住み替え住宅ローンのポイントと鉄則! 無理のない返済のための2大ルール
住み替えを検討するときに、やはり最初に気になるのはお金のことですよね。
特に住宅ローンは、不動産の購入において慎重に検討しなければならないポイントです。
今の家のローンを完済していなくても住み替えができるのか、新しいローンは問題なく組めるのか、気になることはたくさんありますよね。
実は、住み替えをした人の多数は、住宅ローンの残債が残ったまま住み替えを実現させています。「住み替えたいけど、ローンが残っているから……」と諦めている方も多いと思いますが、一般的な住み替えの流れやローンのポイントを理解すれば、住み替えを現実的に検討できる可能性があります。
この記事では、意外と知られていない住み替えにおけるローンの実態と、条件別に利用できる住宅ローンを紹介していきます。
また、「ローンを組んだものの返済しきれない」という状況を避けるために、絶対に守るべきたった2つのルールもお伝えします。
少しでも「住み替えたいな」と思っている方は、ぜひ最後まで目を通してみてくださいね。
目次
ローンが残っていても住み替えできる? 住み替えにおけるローンの常識
ローンが残っていても住み替えできる? 住み替えにおけるローンの常識
冒頭で述べたとおり、住み替えた人の多数は、住宅ローン残債がある状態から住み替えを実現しています。
【ポイント①】実際に住み替えた人の多数は、ローン残債がある状態から住み替えている!
しかし基本的に、ローンが完済できておらず、抵当権がついたままの家は売却できません。
▼抵当権とは?
「万が一ローンが払えなくなった場合のため、家や土地をその借金の担保として確保しておくためのもの」のこと。簡単にいえば「お金を返せない場合は、代わりに家や土地を金融機関がもらいますよ」という契約であり、住宅ローンの場合、ほぼ間違いなく家や土地に設定されています。
すなわち、「売り主側の抵当権が残ったままの家を買う」ということは、買い手にしてみれば「自分がローンを完済しても、売り主がローンを完済できなければ、家を取り上げられる可能性がある」ということです。
「ローンを完済しても自分のものにならない家」なんて、誰も欲しいとは思いませんよね。
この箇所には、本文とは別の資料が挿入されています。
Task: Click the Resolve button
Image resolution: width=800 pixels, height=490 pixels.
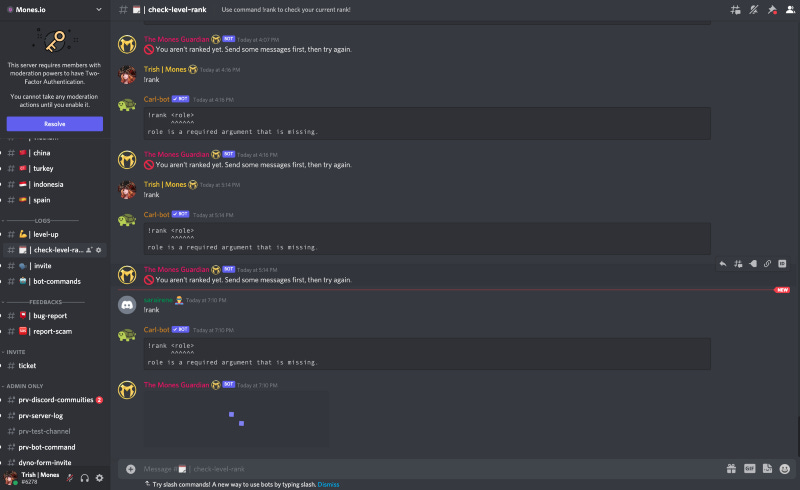Action: click(55, 124)
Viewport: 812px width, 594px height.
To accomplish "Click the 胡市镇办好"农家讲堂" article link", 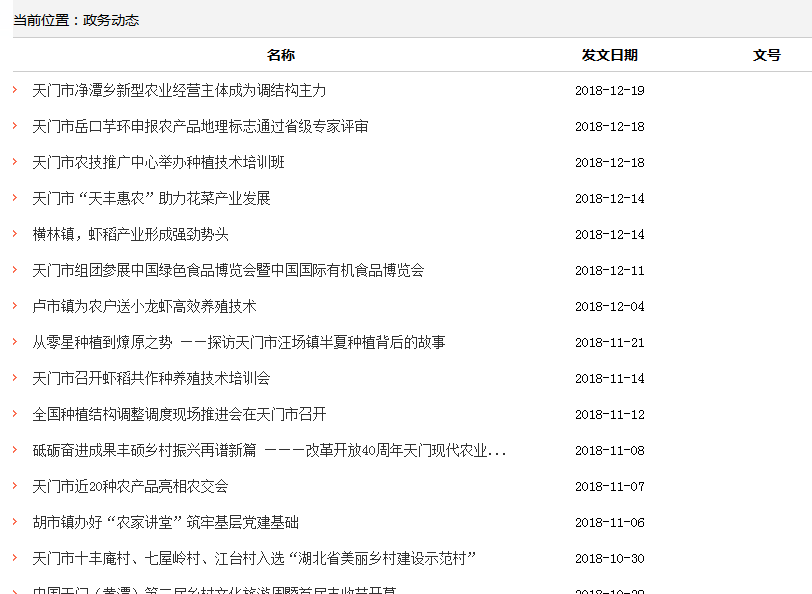I will coord(165,522).
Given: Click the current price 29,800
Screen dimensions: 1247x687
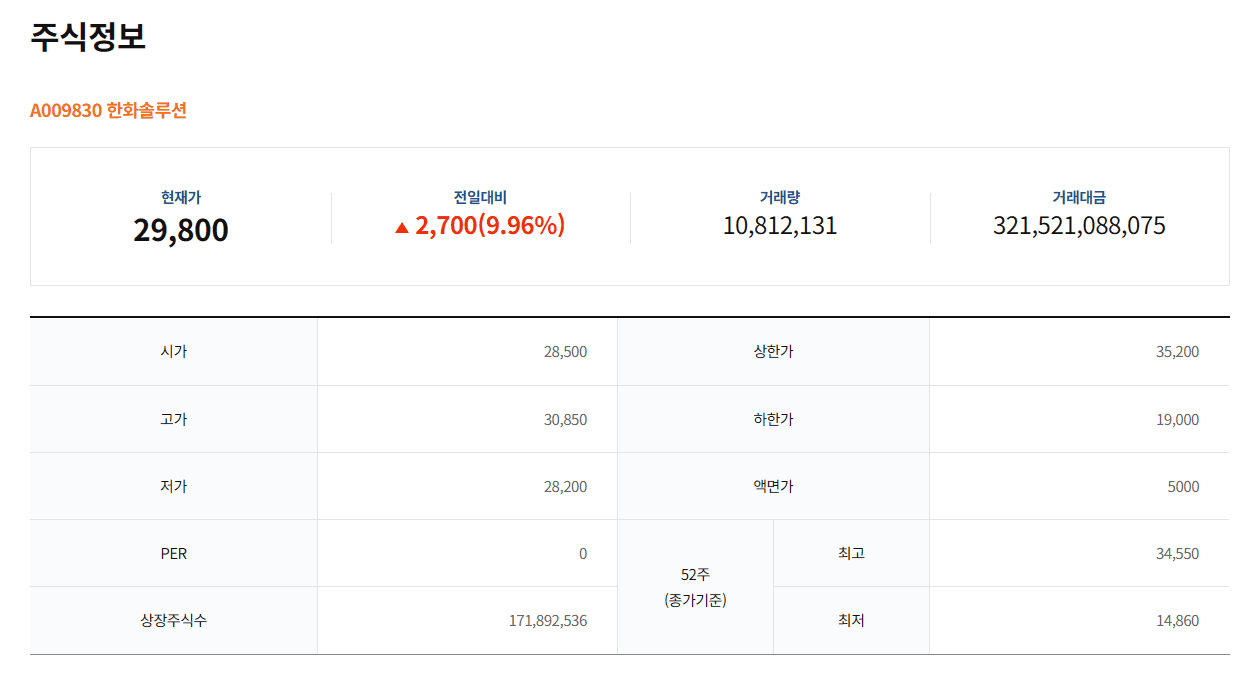Looking at the screenshot, I should pyautogui.click(x=181, y=230).
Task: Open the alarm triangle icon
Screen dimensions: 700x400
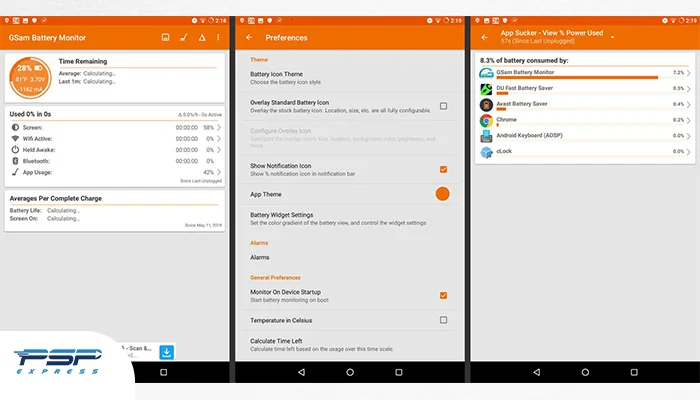Action: (202, 38)
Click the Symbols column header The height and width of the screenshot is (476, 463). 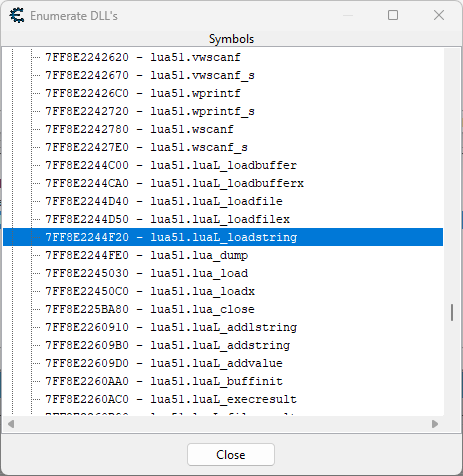(x=231, y=39)
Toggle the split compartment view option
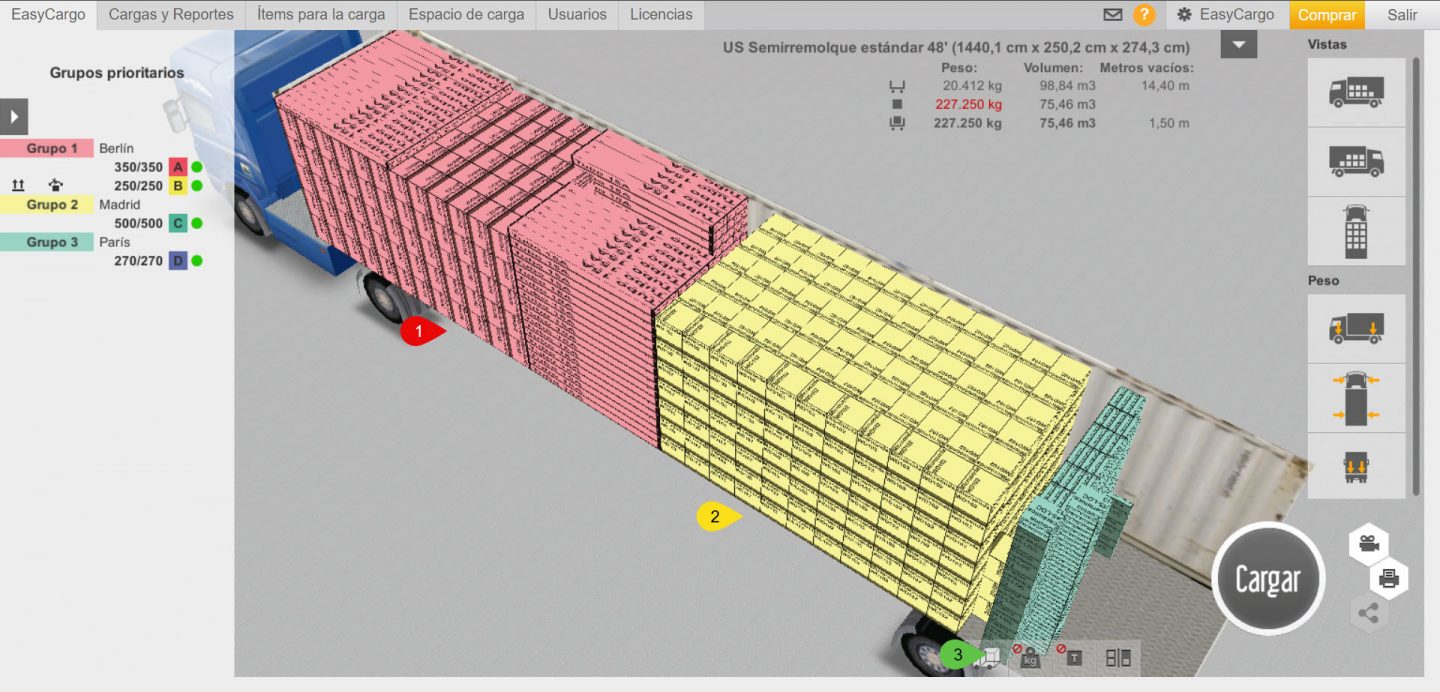 point(1118,657)
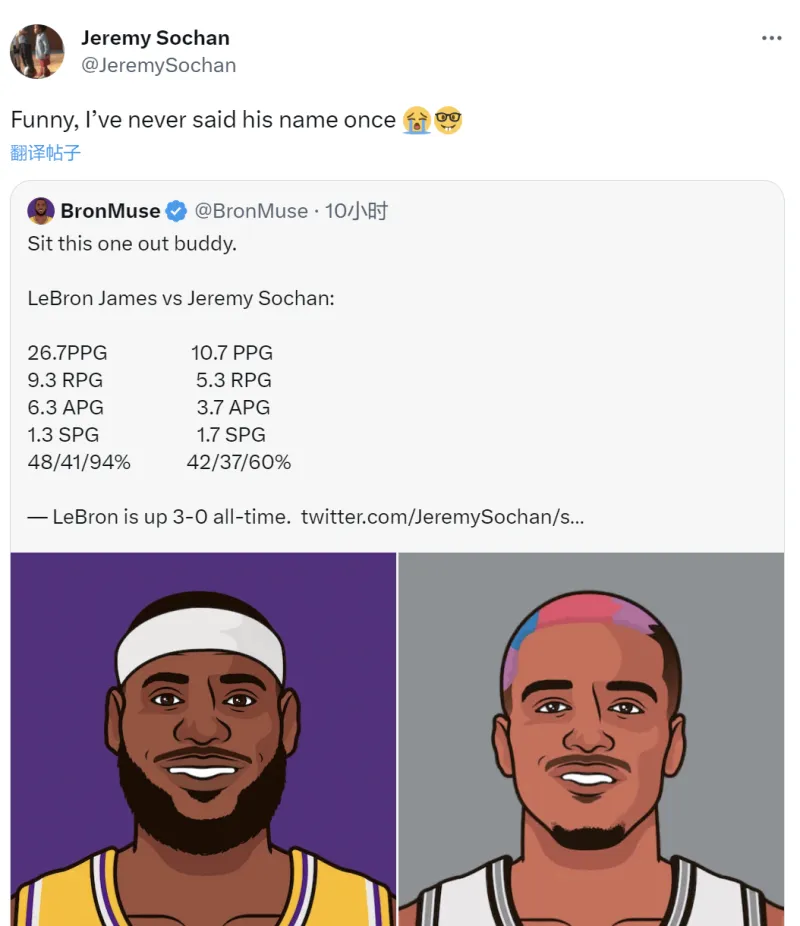Open the Jeremy Sochan cartoon image

[x=591, y=739]
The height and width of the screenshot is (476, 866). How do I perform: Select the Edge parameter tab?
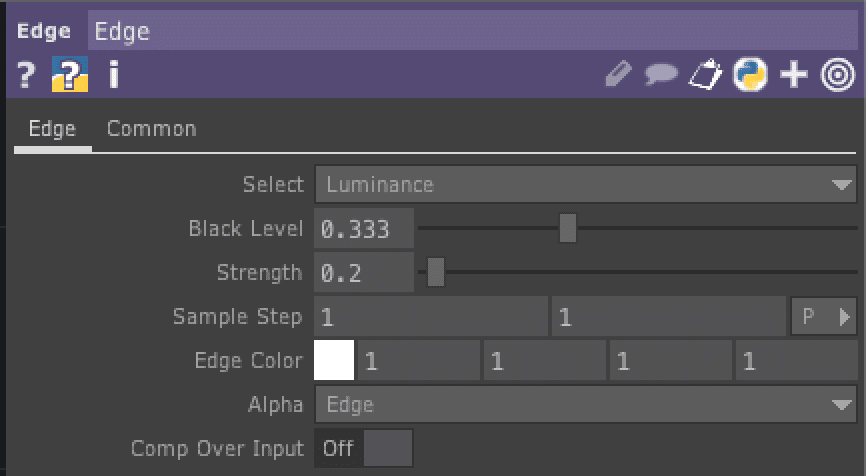point(52,129)
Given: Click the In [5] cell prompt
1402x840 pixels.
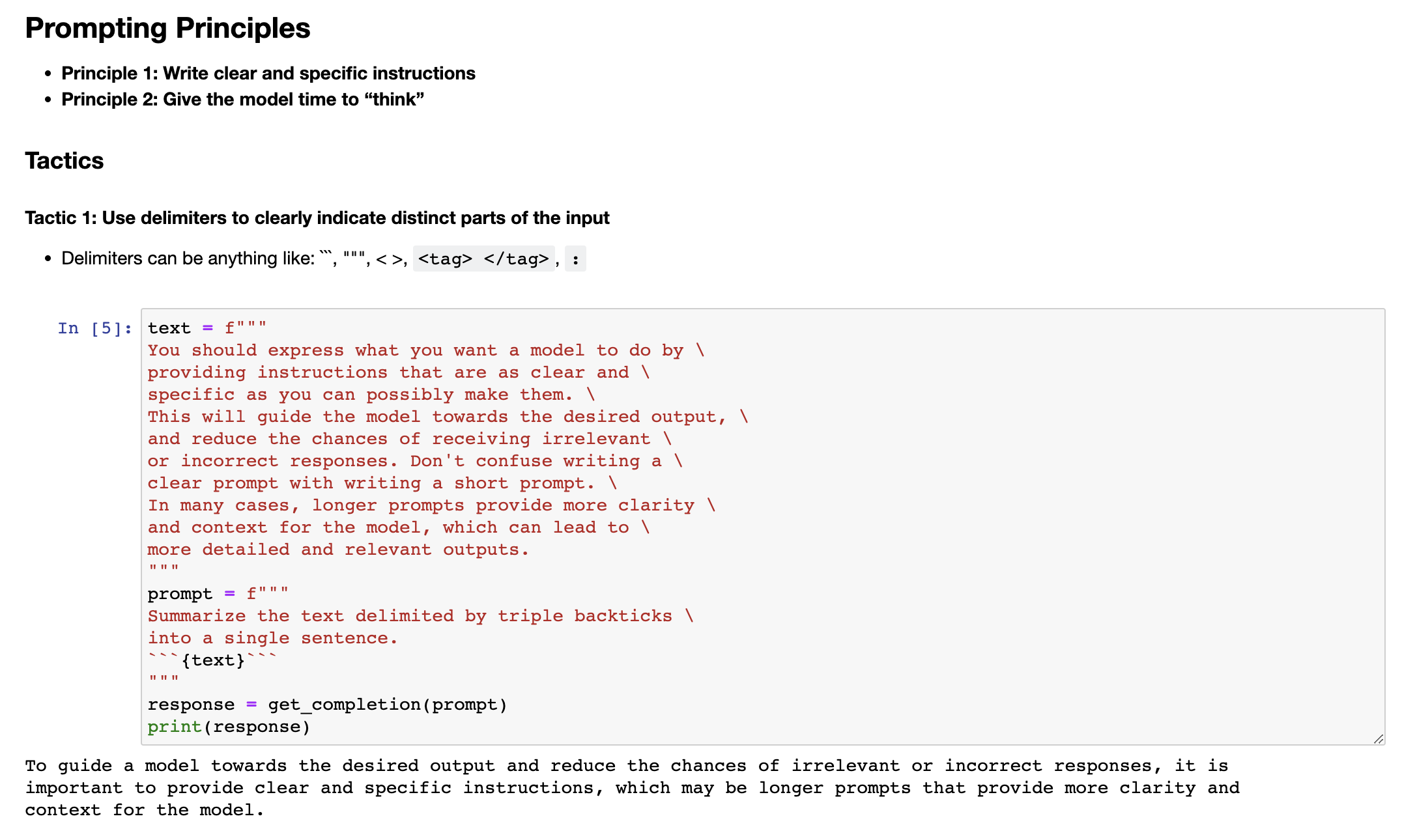Looking at the screenshot, I should point(94,328).
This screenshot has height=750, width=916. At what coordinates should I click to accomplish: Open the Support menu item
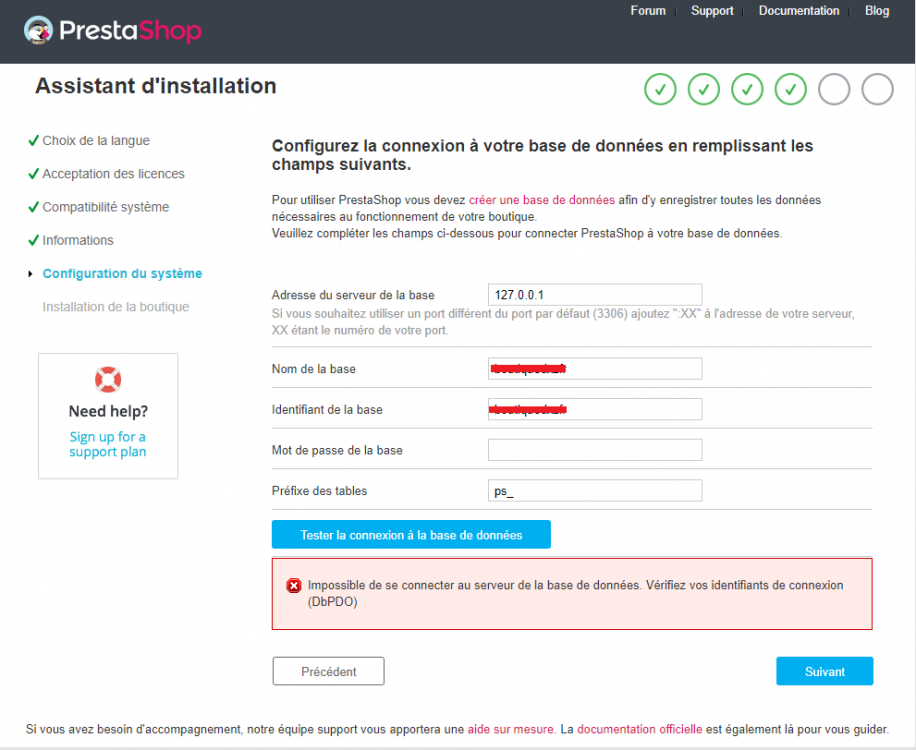click(712, 10)
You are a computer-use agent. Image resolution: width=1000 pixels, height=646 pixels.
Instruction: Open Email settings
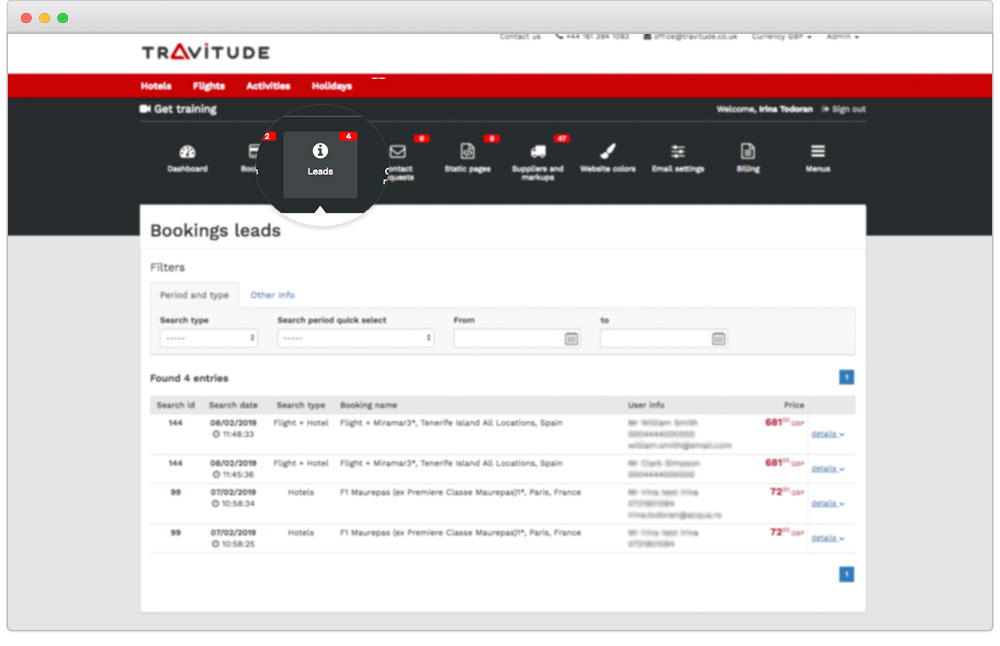click(x=677, y=160)
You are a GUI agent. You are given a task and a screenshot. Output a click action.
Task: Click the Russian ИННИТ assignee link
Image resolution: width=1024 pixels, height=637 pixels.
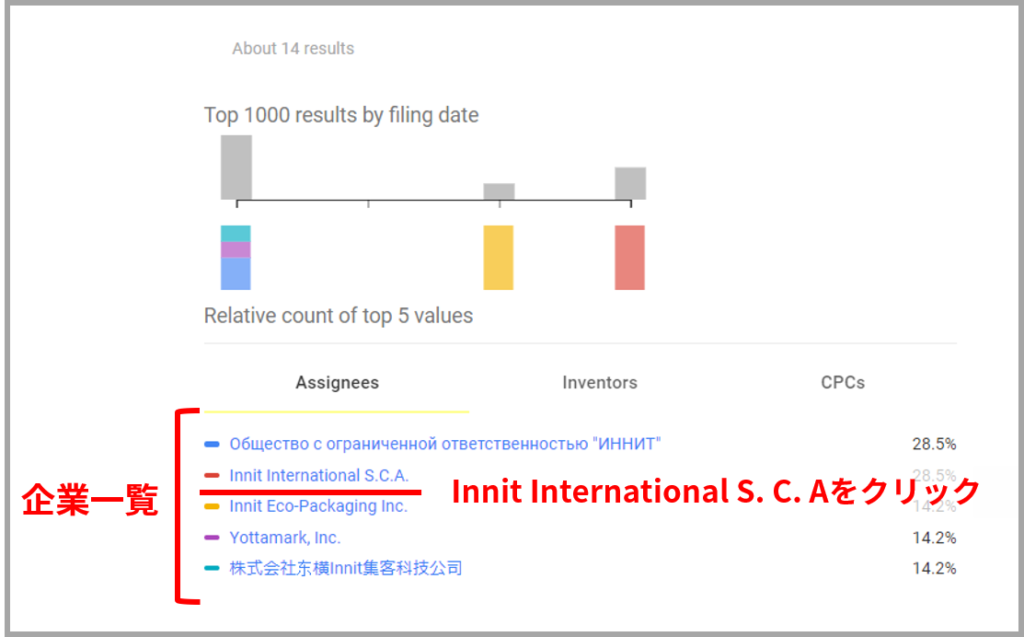tap(445, 444)
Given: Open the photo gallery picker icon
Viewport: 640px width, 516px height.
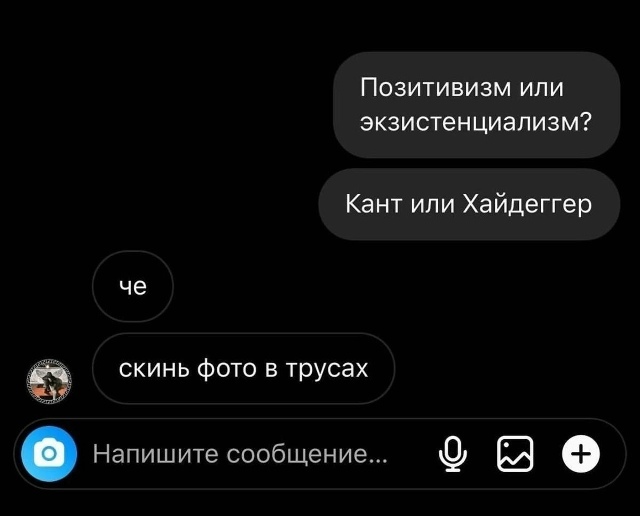Looking at the screenshot, I should (x=515, y=454).
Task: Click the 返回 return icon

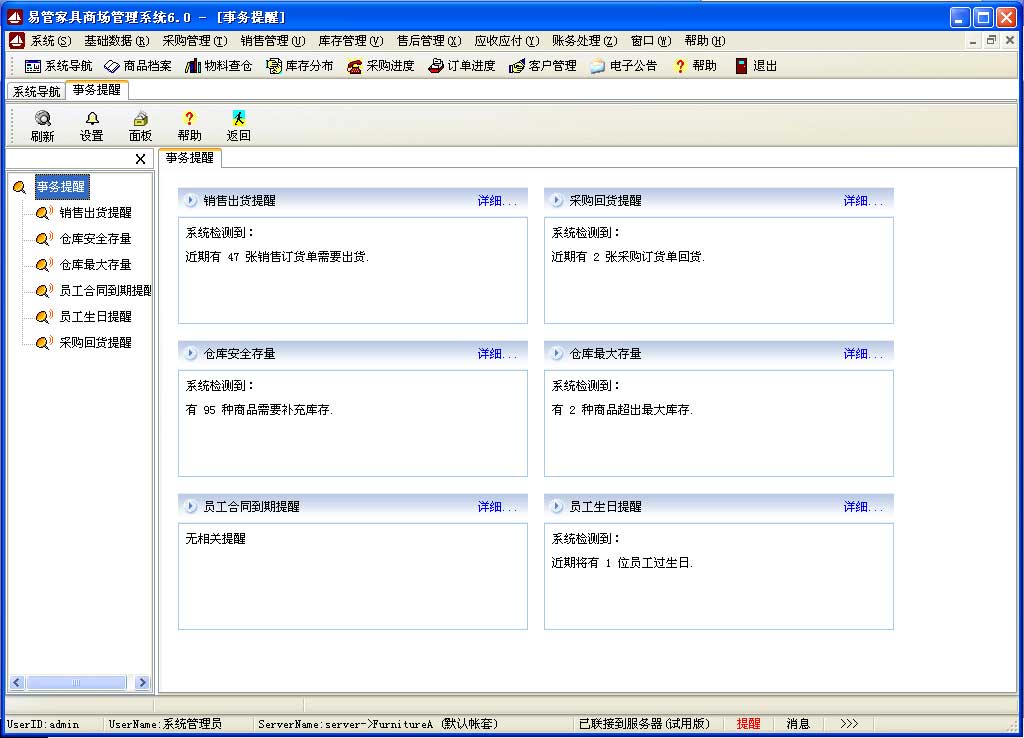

そのため、ローンが完済できておらず、抵当権が残ったままの家は、売却できないのです。
では、ローン残債がある状態からどうやって住み替えを行うのかというと、最も一般的なパターンは「今の家を売却したお金でローンを一括返済し、次の家を購入する」というものです。
家を売ったお金でローンを一括返済できれば、抵当権は外れるため、買い手も安心して引き取れます。
つまり、「売却金と貯蓄を足した金額がローン残債を超えていれば、今の家は売れる」のです。
【ポイント②】「売却金+貯蓄>ローン残債」の場合、抵当権が外れて今の家が売れる!
では、売却金と貯蓄を足しても、ローンを一括返金できない場合はどうでしょうか。
「住み替えローン」や「買い替えローン」と呼ばれる買い替え専用のローンを使えば、ローンを返済しきれなくても、住み替えできる場合があります。
「住み替えローン」とは、住宅の売却と購入を同時に行う人向けの住宅ローンです。家を売ったお金では返しきれない残債を、新しい家の代金に上乗せして借りることができます。
月々の返済額が上がるため「本当に支払えるのか?」をよく考えて組む必要がありますが、資金計画をしっかり立てられれば、ローン残債を一括返金できない場合も住み替えを実現させる強い味方となります。
【ポイント③】「売却金+貯蓄<ローン残債」の場合、住み替えローンが使える!
残債の有無からみる、使用可能なローンと注意点
先述したように、「売却金+貯蓄」と「ローン残債」のどちらが大きいかによって、使えるローンは異なります。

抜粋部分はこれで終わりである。